“DESPICABLE!” “RIDICULOUS!” “That, right there is what a
Wildman looks like, unjust and sick in the goddamn mind!” Their yelling, and
bashes roared as more men joined in to express their hatred towards the
president’s decision. Beer bottles
clanked louder than usual on the counter, disapproval shed down all across the
bar wooden bar (I was surprised it hadn’t imploded) and approving comments
moved alongside it. I sat by the counter, a couple of seats away from the TV
hung above the heads of the angry men sitting across me, and the bartender
stayed silent, as he wiped the drippings of beer from the bottles of the angry
men.
We were all angry, even the men gathered by the pool table,
and the men sitting by the tables behind the counters came closer to join our
name-calling, and our bashing, except for the bartender. He only stood there,
cleaning the drips of beer that shot out of the bottles of angry men, served
more beer, he served everything from Budweiser to Carlsberg Vintage, yet the
only thing he didn’t serve was opinion. He didn’t say a thing; he wasn’t like
us, the men who yelled louder than the music. So I asked him “Afraid to speak
up?” He looked at me, with an expression that shifted from total serenity, to
sudden humor. He laughed, and said “Son, you’re telling me I’m afraid to speak
up, when you’re sitting your lazy ass, drinking cheap beer, and doing nothing
but complaining. If YOU weren’t afraid to speak, you’d go up and tell
him.” He said, pulling his towel out
from the beer mug, and using it to point at the president in the screen. And just like that, silence swept the room,
as all eyes targeted the bartender and I. Then, just when you think the yelling
was finally over, heads shot back and laughter raised the roof, all over again.
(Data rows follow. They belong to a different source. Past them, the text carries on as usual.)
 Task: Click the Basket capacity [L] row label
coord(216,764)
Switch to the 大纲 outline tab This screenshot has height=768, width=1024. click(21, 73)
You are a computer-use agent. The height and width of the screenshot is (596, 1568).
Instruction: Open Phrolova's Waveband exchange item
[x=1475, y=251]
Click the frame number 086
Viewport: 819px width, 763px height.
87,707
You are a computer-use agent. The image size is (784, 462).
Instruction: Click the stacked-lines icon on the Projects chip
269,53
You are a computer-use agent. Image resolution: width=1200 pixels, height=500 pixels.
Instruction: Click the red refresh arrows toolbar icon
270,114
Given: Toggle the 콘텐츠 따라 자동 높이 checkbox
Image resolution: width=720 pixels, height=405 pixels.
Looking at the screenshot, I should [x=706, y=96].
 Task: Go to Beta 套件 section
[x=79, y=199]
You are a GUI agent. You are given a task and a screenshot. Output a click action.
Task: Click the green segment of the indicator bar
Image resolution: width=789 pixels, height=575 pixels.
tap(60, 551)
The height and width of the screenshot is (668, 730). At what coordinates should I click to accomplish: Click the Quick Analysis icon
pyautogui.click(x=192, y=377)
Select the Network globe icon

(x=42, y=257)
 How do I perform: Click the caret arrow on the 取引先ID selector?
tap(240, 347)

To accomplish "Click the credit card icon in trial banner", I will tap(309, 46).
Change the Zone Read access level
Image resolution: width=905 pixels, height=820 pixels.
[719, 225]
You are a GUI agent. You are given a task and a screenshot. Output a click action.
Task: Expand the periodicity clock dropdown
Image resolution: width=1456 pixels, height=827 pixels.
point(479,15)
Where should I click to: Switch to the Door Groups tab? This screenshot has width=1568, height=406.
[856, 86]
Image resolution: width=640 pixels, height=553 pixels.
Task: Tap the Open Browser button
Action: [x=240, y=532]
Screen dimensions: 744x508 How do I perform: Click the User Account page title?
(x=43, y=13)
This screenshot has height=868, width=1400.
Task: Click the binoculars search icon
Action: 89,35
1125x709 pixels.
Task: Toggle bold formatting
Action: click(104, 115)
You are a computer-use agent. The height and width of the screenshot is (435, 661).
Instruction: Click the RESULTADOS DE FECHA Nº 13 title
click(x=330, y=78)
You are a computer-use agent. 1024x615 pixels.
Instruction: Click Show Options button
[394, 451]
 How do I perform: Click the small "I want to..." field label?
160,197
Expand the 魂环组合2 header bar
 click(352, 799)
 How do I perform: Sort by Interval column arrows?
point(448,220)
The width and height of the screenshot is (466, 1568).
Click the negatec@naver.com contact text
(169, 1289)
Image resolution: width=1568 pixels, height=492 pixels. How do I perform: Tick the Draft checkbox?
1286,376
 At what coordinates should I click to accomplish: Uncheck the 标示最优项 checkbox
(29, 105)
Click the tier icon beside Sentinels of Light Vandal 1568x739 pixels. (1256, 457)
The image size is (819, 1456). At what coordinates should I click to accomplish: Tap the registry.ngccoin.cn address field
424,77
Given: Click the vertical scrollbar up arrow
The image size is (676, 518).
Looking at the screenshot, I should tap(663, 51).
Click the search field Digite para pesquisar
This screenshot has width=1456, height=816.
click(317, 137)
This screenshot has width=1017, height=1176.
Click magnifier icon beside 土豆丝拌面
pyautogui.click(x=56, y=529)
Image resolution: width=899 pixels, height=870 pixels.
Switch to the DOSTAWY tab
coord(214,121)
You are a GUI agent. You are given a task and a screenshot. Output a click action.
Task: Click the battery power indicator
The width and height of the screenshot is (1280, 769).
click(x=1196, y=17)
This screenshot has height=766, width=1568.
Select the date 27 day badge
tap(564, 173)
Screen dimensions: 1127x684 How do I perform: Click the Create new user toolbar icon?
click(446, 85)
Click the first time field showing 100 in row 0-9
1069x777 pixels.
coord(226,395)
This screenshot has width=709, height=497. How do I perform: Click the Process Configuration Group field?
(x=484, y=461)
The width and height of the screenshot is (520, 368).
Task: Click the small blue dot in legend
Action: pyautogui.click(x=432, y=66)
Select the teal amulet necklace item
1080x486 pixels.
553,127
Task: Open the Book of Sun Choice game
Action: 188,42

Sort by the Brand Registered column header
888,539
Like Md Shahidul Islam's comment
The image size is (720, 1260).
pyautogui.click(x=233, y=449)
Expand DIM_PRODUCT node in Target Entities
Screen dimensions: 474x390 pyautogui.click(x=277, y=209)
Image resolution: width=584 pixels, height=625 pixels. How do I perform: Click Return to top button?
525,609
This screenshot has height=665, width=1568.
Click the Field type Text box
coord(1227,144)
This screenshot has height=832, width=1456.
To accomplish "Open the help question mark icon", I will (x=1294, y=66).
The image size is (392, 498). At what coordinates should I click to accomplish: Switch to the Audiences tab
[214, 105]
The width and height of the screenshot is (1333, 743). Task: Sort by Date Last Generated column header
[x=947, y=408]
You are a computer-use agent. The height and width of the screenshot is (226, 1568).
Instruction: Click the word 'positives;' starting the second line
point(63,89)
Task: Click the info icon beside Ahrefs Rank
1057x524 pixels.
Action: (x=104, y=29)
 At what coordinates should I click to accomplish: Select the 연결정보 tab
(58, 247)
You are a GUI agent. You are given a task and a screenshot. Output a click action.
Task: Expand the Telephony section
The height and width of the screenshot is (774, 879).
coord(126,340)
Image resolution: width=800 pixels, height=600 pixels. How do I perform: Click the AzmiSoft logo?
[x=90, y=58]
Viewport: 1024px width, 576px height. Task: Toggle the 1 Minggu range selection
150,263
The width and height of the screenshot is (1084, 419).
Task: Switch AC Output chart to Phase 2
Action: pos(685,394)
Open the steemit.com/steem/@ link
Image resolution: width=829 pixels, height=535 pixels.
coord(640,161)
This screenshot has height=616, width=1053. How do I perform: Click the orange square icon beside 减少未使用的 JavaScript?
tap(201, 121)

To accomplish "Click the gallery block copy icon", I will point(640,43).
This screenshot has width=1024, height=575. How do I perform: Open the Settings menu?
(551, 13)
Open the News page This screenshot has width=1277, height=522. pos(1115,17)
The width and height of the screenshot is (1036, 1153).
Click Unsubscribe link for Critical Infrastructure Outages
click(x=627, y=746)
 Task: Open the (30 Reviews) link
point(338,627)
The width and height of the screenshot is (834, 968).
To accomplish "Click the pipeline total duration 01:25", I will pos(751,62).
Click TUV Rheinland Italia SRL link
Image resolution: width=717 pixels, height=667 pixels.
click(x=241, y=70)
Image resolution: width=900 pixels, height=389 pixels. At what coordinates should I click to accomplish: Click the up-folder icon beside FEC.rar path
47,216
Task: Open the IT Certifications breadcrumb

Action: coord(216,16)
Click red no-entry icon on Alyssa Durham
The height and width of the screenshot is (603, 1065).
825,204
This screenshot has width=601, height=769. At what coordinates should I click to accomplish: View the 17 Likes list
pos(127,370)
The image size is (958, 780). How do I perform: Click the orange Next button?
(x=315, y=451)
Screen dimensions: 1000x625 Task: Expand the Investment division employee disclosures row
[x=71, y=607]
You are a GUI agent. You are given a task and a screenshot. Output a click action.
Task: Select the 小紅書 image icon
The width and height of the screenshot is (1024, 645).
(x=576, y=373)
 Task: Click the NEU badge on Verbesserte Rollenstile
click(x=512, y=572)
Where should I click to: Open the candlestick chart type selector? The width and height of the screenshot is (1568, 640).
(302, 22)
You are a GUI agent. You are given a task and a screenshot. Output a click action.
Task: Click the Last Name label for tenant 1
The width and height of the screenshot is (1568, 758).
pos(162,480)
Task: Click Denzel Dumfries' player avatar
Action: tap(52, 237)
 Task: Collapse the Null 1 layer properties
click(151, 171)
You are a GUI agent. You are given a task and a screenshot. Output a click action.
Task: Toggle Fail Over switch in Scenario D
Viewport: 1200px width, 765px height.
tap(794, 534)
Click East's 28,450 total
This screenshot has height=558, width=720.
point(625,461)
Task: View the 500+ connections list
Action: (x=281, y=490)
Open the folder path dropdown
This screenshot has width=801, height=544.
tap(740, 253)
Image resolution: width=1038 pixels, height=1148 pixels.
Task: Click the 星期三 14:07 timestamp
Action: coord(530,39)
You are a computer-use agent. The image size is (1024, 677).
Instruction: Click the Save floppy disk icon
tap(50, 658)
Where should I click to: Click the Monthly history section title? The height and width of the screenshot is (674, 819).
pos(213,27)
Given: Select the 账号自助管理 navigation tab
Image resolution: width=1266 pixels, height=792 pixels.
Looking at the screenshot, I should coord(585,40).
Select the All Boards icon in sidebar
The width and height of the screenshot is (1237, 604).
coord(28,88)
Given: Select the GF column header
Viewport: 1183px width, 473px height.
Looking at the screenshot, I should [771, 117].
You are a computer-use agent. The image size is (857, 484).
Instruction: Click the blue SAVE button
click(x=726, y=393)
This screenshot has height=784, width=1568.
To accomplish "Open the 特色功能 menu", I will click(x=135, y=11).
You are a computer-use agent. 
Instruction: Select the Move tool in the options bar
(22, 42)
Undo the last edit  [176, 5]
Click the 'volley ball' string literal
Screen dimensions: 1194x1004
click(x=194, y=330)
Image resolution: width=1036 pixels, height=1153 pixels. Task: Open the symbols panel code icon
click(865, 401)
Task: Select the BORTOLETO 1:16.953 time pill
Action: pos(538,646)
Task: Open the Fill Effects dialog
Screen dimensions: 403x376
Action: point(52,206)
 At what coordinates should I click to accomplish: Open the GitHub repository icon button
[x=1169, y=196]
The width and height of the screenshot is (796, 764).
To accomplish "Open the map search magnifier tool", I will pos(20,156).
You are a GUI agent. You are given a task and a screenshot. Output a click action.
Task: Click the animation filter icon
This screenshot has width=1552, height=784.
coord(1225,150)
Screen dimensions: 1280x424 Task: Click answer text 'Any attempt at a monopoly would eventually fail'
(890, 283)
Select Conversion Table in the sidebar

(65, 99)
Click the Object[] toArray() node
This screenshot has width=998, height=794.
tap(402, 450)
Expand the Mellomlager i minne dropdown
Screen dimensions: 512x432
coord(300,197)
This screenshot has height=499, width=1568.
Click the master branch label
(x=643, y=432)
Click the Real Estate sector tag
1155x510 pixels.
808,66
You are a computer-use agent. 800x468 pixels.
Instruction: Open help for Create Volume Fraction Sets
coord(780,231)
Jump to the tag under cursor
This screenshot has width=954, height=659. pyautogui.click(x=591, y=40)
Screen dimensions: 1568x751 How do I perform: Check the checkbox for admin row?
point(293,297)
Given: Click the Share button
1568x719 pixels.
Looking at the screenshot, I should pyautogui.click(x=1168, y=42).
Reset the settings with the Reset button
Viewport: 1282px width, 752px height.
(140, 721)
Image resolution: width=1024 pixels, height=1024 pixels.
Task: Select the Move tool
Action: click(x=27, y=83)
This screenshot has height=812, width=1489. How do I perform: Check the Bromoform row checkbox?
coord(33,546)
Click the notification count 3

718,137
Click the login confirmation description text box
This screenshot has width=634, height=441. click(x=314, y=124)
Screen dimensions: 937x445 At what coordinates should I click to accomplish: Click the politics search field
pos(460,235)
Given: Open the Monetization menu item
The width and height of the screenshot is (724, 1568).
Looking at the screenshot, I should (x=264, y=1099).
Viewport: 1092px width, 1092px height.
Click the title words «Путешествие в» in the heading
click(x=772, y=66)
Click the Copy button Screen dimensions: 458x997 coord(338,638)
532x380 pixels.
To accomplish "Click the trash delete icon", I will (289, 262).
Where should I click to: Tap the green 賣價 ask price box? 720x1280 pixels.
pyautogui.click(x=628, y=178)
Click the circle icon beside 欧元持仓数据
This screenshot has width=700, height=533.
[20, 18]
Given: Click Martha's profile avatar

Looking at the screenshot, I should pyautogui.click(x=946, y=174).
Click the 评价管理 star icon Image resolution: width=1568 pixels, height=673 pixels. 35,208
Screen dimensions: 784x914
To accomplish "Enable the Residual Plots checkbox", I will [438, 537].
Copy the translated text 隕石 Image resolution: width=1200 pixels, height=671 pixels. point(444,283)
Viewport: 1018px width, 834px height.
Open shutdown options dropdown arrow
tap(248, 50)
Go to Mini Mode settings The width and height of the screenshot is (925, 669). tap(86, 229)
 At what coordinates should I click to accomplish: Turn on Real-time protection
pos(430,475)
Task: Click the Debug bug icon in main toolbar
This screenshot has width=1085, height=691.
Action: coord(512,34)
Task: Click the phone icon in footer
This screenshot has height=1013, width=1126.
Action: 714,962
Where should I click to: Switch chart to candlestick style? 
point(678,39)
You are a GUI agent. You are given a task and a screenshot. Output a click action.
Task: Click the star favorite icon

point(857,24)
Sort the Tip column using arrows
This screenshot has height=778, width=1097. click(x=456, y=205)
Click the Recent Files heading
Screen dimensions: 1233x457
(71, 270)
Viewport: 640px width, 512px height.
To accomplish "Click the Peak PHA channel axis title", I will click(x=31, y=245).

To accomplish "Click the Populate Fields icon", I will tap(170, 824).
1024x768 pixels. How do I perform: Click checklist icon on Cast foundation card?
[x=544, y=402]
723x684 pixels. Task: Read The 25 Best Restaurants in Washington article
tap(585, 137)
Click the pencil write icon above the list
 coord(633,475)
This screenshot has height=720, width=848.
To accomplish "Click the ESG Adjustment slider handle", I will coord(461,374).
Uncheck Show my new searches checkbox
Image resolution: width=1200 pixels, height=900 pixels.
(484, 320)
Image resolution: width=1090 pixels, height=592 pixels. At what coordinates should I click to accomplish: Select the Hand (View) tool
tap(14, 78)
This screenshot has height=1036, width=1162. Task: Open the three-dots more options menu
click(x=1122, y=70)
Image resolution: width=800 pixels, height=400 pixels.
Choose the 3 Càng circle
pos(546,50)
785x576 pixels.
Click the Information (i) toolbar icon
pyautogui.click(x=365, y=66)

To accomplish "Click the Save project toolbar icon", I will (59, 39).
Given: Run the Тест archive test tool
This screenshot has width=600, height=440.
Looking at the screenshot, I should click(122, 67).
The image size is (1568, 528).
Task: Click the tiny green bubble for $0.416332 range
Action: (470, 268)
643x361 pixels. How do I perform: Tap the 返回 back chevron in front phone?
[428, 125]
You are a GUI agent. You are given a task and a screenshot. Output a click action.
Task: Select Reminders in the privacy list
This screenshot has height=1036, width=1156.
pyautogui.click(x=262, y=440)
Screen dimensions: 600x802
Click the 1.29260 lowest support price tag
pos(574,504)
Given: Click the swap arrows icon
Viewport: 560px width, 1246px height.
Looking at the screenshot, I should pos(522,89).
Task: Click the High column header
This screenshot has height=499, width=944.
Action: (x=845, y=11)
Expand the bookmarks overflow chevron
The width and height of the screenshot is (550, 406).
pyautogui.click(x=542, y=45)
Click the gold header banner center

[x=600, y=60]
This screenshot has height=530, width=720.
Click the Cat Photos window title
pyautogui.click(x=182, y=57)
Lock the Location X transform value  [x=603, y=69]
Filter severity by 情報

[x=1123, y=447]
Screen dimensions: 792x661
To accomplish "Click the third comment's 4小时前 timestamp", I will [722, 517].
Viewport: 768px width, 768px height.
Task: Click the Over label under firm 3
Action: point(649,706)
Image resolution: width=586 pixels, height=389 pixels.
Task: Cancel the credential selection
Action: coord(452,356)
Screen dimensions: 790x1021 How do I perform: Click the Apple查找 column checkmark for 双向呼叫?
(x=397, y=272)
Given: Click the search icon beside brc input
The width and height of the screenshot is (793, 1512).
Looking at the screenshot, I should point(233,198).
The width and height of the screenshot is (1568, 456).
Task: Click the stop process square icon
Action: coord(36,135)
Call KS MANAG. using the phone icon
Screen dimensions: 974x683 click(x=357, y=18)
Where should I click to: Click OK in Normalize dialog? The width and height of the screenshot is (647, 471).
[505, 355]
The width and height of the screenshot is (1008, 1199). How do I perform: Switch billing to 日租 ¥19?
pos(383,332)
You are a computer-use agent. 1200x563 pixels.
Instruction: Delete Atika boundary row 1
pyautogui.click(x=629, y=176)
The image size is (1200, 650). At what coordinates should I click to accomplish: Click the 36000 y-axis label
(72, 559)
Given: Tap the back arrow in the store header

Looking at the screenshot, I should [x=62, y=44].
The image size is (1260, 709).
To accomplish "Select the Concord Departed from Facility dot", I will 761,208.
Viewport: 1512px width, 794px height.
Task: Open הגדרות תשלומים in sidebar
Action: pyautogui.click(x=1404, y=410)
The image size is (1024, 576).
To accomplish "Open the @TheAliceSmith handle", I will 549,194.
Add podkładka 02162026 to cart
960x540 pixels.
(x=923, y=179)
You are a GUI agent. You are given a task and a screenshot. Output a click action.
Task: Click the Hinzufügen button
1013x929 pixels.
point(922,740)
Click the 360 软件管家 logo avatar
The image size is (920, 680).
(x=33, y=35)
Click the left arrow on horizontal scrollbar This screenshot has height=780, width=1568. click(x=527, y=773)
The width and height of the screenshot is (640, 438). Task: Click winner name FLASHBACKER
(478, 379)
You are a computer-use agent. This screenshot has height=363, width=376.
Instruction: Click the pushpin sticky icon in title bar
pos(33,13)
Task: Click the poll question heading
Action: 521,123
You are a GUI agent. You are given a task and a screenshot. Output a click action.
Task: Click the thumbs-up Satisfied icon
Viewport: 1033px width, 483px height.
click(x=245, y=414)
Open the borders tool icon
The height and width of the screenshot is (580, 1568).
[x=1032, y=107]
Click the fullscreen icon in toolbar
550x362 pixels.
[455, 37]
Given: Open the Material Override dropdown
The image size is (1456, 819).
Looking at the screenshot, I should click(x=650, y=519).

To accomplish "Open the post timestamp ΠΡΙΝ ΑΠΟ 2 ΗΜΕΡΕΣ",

All heads did, except for the bartender’s; he only raised his brows, exposing
the ripples on his forehead. As the silence ended, “Yeah, yeah. Someone ‘ought
to tell him, and kick that damn president outta his chair.” Said a man sitting
a few seats away from me. “You’re telling other people to take action, when
you’re sitting here, getting beer all over my damn counter. Don’t you dare tell
other people to do something, when you’re not doing anything at all.” Said the
tender, with a hand on his hip and another one quickly cleaning the counter.
“You don’t know shit, geezer!” “Yeah! Shut that mouth, and do your damn job.”
The bartender did nothing but laugh “Aren’t you all a big sack of flaws? You’re
all sheep, lead by a sheep for a leader.”
As their arguments grew louder, and as my anger grew bigger,
I gathered myself, walked out of that bar, climbed in my car and drove
away. I drove down the dark road,
illuminated by yellow street lights that stood a few feet away from each other,
causing parts of the road to quickly switch from complete darkness that made my
car’s lights prominent, to faint light that made them look inconspicuous. He
was right, that tender. We speak, and we yell, and we comment, and we get
angry, and we call for people to stand up, when we clearly aren’t doing
anything. I don’t even understand why we speak any more. What’s the point of
having a voice with no hands?
Dearest reader,
My point’s quiet clear.
If you were to speak up, speak up with action. If you disagree with the
unjust, don’t just say it, do something about it. And another point I didn’t make potent, was
how robotic we’ve become. It’s like we took originality, creativity, and
innovation, then shot them out the window, and planted our focus on what the
majority was doing, what the majority was wearing, even what the majority’s
media was portraying, to the extent that every unpopular opinion is now
perceived lowly by those who just can’t appreciate what the minority has in
store.
And thank you,
Sincerely,
The mindless.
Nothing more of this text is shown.